REQUIREMENT: Word for word, restate the lines from the one containing "The width and height of the screenshot is (1200, 538)." through the last line of the material, and include no pictures.

········

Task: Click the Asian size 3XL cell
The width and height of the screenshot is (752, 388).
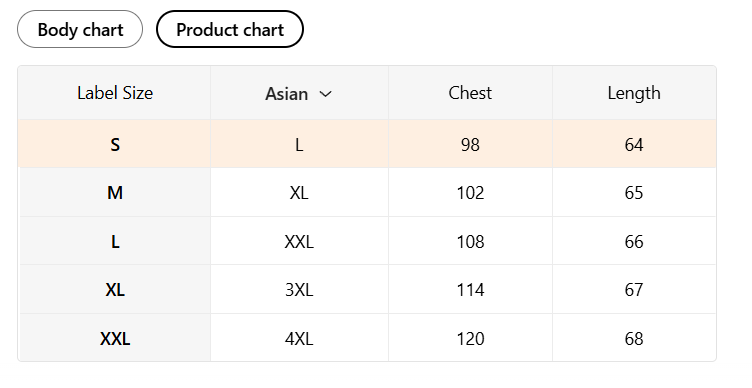Action: coord(299,290)
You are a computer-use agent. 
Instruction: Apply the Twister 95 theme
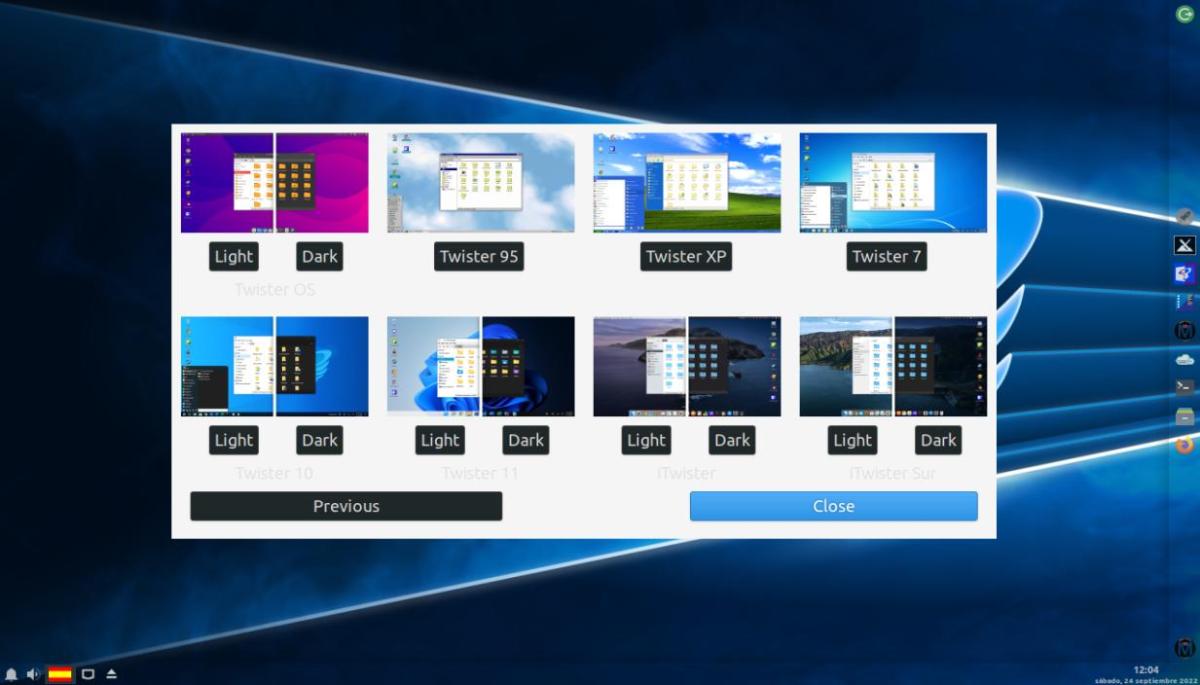(479, 256)
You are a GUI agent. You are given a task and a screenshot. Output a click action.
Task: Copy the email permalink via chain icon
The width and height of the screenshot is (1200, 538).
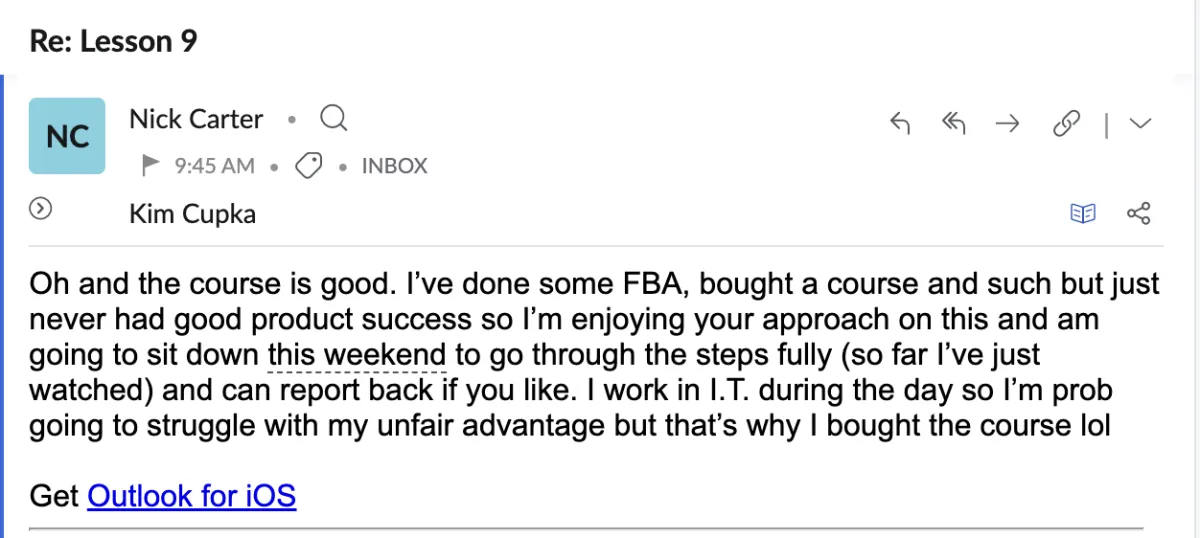click(1068, 124)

········

FINISHED TASK:
The width and height of the screenshot is (1200, 538).
click(1068, 124)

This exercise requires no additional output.